Dengan berat hati kutinggalkan tempat tidurku yang nyaman. Setelah itu mengambil handuk dan berjingkat ke kamar mandi. Jangan sampai Levy melihatku.
"Hey...!"
Aku tersentak dan langsung menoleh. Orang yang baru saja kubicarakan sudah berdiri tepat di hadapanku dengan kening mengkerut dan tatapan yang tajam. Keadaanku saat ini persis seperti penguntil yang lagi tertangkap tangan sedang beraksi di Swalayan.
"Jam berapa sekarang?"tanya Levy lunak.
Hadeehh...nada suaranya yang lembut itulah yang membuatku merasa bersalah.
Levy memang selalu begitu. Jika ia sudah kelewat kesal, ia tidak akan melampiaskannya dengan marah-marah dan suara yang tinggi. Tapi justru bertutur kata dengan suara yang tenang dan santai.
Tapi ada pengecualiannya lho. Sikap santainya saat lagi kesal itu akan berubah seratus delapan puluh derajat saat ia marah di telepon. Ia akan menunjukkan kemarahan dalam nada bicaranya. Contohnya kemarin itu. Nada bicaranya langsung sewot saat aku terlambat mengangkat telepon. Entahlah, kenapa bisa begitu. Pacarku itu rada aneh tapi aku sangat menyayanginya.
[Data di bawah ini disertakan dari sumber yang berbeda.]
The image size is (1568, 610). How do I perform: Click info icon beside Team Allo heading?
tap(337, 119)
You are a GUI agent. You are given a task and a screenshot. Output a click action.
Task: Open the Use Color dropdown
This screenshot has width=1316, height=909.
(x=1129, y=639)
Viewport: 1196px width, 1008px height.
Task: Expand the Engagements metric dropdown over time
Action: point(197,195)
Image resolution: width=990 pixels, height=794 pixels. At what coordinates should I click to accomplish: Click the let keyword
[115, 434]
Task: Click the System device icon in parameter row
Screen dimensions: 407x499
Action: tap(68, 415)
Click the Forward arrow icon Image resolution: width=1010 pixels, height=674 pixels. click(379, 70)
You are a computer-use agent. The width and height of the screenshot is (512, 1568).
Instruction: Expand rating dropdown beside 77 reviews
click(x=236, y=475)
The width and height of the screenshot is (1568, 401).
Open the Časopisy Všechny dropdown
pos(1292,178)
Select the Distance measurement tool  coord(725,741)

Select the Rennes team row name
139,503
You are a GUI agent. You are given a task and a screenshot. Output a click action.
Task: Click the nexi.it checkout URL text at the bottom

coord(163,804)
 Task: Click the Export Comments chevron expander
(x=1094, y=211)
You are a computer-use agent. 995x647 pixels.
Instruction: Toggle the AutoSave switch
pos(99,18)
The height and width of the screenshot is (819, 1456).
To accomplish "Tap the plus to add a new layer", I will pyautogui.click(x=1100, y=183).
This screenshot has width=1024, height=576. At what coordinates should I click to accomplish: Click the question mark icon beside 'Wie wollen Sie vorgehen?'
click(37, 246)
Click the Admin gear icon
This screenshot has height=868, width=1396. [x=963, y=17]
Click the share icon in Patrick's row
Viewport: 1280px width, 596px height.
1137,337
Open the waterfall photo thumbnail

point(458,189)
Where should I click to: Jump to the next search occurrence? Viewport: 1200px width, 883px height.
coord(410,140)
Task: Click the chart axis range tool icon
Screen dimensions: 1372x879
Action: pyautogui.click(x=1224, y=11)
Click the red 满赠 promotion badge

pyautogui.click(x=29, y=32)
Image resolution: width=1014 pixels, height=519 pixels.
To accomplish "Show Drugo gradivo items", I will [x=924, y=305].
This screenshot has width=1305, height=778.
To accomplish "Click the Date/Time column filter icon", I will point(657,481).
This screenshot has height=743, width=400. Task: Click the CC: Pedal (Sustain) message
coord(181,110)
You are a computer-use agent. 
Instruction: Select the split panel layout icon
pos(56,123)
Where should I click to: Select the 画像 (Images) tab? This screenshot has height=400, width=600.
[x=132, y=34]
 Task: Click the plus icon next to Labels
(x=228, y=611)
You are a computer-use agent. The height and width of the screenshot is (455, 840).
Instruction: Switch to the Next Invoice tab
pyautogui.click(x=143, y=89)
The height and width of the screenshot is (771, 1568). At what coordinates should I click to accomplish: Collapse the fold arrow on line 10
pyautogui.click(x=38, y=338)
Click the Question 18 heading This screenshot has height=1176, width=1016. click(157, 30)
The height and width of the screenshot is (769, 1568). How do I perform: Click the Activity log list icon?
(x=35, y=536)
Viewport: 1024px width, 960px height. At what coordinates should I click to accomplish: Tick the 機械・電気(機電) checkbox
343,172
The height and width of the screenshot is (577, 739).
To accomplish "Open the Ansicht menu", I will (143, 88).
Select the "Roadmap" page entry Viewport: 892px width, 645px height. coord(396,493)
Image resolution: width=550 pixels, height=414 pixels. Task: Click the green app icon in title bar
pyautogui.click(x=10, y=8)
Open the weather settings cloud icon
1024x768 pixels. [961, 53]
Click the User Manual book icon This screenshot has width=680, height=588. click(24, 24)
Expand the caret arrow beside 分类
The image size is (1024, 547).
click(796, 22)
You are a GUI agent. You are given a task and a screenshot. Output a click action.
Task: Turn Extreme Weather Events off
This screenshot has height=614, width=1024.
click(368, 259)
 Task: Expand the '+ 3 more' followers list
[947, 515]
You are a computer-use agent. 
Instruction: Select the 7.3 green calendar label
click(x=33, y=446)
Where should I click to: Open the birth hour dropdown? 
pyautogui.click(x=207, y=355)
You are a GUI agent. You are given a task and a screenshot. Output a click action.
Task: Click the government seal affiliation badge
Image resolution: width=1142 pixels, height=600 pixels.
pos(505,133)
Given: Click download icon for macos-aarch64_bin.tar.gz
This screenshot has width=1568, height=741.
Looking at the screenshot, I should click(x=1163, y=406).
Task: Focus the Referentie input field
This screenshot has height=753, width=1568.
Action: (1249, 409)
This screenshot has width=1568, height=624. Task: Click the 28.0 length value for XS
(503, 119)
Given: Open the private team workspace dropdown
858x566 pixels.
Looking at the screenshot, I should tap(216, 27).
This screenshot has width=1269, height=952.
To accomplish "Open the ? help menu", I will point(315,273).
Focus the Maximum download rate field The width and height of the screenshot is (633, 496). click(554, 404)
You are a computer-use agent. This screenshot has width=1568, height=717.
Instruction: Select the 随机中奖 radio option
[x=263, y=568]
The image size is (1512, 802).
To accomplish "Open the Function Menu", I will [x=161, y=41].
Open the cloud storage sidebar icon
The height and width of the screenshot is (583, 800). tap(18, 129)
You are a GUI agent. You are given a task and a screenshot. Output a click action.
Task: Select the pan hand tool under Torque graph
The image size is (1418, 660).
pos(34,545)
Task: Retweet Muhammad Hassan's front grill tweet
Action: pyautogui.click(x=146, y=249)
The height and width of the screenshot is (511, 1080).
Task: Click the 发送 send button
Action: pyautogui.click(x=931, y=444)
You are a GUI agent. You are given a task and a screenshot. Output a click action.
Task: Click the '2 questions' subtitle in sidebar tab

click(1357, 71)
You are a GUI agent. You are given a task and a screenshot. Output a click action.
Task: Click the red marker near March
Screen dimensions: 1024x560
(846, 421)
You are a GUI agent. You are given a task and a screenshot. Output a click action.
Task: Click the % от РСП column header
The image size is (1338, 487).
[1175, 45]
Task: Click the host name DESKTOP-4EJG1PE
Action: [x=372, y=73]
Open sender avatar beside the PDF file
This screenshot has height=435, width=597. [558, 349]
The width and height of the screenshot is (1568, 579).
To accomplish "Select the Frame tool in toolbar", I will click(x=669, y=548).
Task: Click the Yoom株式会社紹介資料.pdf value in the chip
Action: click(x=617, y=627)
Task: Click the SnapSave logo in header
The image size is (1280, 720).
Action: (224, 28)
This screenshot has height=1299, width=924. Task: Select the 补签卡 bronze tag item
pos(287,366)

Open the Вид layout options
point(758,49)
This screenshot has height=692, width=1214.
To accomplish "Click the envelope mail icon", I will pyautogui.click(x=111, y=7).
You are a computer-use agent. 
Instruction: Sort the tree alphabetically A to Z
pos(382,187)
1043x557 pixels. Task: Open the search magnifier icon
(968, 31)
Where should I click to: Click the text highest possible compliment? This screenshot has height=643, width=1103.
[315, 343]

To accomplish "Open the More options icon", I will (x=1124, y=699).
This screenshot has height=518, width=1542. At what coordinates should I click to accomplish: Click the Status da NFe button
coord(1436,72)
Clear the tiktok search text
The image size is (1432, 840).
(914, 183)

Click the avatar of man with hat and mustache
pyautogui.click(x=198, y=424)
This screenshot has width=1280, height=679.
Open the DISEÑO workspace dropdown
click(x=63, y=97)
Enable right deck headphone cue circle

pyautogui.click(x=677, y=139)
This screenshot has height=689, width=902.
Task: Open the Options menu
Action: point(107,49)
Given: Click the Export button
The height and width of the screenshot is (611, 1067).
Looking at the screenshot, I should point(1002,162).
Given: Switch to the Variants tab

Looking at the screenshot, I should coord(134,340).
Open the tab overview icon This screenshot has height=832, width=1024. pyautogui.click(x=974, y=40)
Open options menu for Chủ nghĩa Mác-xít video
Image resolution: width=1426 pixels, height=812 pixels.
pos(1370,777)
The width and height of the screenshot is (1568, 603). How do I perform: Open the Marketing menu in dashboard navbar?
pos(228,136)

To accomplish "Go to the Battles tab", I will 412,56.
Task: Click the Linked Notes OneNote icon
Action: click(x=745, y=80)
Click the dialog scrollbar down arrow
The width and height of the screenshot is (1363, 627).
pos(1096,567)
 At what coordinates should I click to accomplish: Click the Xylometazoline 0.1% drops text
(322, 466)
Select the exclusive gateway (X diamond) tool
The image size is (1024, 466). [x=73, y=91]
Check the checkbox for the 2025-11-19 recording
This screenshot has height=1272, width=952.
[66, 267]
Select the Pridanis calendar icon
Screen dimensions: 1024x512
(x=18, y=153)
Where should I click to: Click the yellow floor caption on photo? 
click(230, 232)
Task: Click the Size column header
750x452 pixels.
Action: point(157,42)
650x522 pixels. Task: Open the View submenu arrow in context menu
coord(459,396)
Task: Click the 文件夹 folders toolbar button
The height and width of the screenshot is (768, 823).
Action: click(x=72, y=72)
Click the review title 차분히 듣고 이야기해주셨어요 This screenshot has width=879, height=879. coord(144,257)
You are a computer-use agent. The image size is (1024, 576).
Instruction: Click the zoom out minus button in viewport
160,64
"Semalam ngapain aja? Kok sampai kesiangan sih?"tegur Levy lagi.
Aku cengengesan.
"Apa? Kok senyam-senyum sendiri?"
"Aku mandi dulu ya, Vy. Ntar telat lho..."
"Udah telat! Kita gak jadi pergi..."jawab Levy santai tapi dingin.
"Heh?"
"Sekarang udah jam berapa, heh?"
Aku mencuri pandang menatap jam di ruang tengah.
What?! Udah pukul setengah sepuluh?
Aku langsung menelan ludah. Dengan ketakutan kutatap bola mata Levy . Ia tak berucap apa-apa. Malahan ia berbalik pergi meninggalkanku.
***
"Sampai kapan Mama harus bangunin kamu heh? Bukannya kamu udah bosan dengar teriakan Mama setiap pagi? Kamu sendiri kan yang bilang, 'Ma, Ady itu udah dewasa. Ady bisa atur diri sendiri kok...',"kata Mama menirukan ucapanku tempo hari.
Aku misuh-misuh.
"Tapi kenapa mesti berhentinya hari ini, Ma? Kenapa gak besok aja...?"
"Terserah Mama dong...,"jawab Mama santai.
Aku menelan ludah. Senjata makan tuan nih !
Dengan kesal kulangkahkan kaki ke kamar mandi. Hatiku mengkel banget. Sayang seribu sayang, memang akulah yang salah. Bersalah sama Levy dan juga sama Mama. Double deh!